In classical CNNs, pooling and unpooling operations are indispensable for an efficient learning of the hierarchical features, which unfortunately are mostly overlooked in HS-CNNs. Mimicking classical CNNs, and with the aid of the naturally hierarchical structures of some sphere discretization schemes (e.g., icosahedral baumgardner1985icosahedral , equiangular driscoll1994computing , and healpix gorski2005healpix samplings), pooling in HS-CNNs defferrard2020deepsphere ; jiang2019spherical ; perraudin2019deepsphere ; shen2021pdo is typically performed through a downsampling (or mean, max) operation within a local region. However, inspired by the notions of signal processing such as sampling theorem and filtering, simply downsampling (or taking the average or maximum of) a representation will inevitably result in information loss saeedan2018detail ; williams2018wavelet , since these operations are rigid without considering the spatial-frequency characteristics of original signals. For example, the sampling theorem suggests that the information can be well preserved after downsampling only if the signals are sufficiently smooth within a limited band. When this is not the case, important information may be lost, which will greatly hamper the information flow across a deep model. Furthermore, the notion of important information is also varying with signals (with different spectra) or tasks (dependent on different frequency components). Therefore, a desirable pooling should have the capacity to adaptively produce a down-scaled representation that maintains the important information with respect to the data and tasks at hand.

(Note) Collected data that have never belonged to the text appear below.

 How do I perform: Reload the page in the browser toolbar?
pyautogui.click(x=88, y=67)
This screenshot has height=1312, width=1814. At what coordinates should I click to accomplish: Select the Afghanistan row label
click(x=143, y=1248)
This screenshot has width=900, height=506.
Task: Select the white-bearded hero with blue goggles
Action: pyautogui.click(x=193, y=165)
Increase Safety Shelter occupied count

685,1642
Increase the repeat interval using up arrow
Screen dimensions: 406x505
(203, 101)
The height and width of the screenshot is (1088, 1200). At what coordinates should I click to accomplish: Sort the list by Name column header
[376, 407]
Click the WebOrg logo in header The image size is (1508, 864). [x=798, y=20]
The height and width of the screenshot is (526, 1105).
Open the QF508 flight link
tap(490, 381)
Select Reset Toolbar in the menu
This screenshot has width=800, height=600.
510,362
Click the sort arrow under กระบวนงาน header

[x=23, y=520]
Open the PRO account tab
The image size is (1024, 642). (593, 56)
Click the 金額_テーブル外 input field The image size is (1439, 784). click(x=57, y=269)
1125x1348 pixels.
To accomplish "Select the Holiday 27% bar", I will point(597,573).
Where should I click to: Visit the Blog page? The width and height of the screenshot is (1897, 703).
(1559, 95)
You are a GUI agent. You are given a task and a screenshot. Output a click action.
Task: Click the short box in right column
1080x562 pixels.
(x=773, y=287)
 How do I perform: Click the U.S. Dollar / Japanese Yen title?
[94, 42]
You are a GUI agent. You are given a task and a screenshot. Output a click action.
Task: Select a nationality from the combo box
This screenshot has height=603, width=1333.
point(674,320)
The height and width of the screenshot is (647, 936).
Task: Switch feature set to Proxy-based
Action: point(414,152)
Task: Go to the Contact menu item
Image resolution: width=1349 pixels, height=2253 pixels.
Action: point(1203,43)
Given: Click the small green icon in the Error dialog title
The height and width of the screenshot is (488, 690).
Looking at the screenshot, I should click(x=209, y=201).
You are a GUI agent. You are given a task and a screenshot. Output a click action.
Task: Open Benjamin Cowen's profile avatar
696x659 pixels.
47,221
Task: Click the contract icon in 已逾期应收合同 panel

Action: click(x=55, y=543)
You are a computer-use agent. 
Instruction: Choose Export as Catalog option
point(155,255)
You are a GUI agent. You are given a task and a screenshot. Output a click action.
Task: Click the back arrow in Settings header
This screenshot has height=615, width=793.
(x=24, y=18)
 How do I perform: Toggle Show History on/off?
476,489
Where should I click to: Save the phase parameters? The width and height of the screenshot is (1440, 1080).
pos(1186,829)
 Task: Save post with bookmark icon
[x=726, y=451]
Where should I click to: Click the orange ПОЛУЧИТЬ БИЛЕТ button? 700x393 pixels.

On the opposite, existing HS-CNNs widely adopt the padding-based unpooling by trivially inserting zeros for an up-scaled representation defferrard2020deepsphere ; jiang2019spherical ; perraudin2019deepsphere ; shen2021pdo . This, however, cannot well restore the information preserved after pooling, which will inevitably introduce annoying artifacts and discontinuities, and thus degrade the overall performance of HS-CNNs.
To alleviate the information loss between representations of different scales, we resort to the lifting structure, a widely-adopted technique for multi-resolution analysis in signal processing, to learn adaptive spherical wavelets for constructing advanced pooling and unpooling operations. The spatial-frequency localization of the wavelets enables a better exploitation of the signal’s characteristics in both spatial and frequency domains. In particular, the spatial locality is brought by the local compact support, while the smoothness and vanishing moments together contribute to its frequency locality. It is worth mentioning that constructing wavelets on the sphere is a nontrivial task, since the sphere in essence is a non-Euclidean domain schroder1995spherical , let alone the adaptive ones. The lifting structure sweldens1996lifting ; sweldens1998lifting provides us with an efficient way to construct wavelets adaptive to arbitrary domains, while its spatial implementation ensures an easy control of some desirable properties of the resulting wavelets, such as the spatial locality and vanishing moments. Moreover, an inverse wavelet transform can be easily performed with the backward lifting, where invertibility of the resulting wavelets is theoretically guaranteed. Besides, adaptivity can also be incorporated to adapt wavelets to various data and tasks.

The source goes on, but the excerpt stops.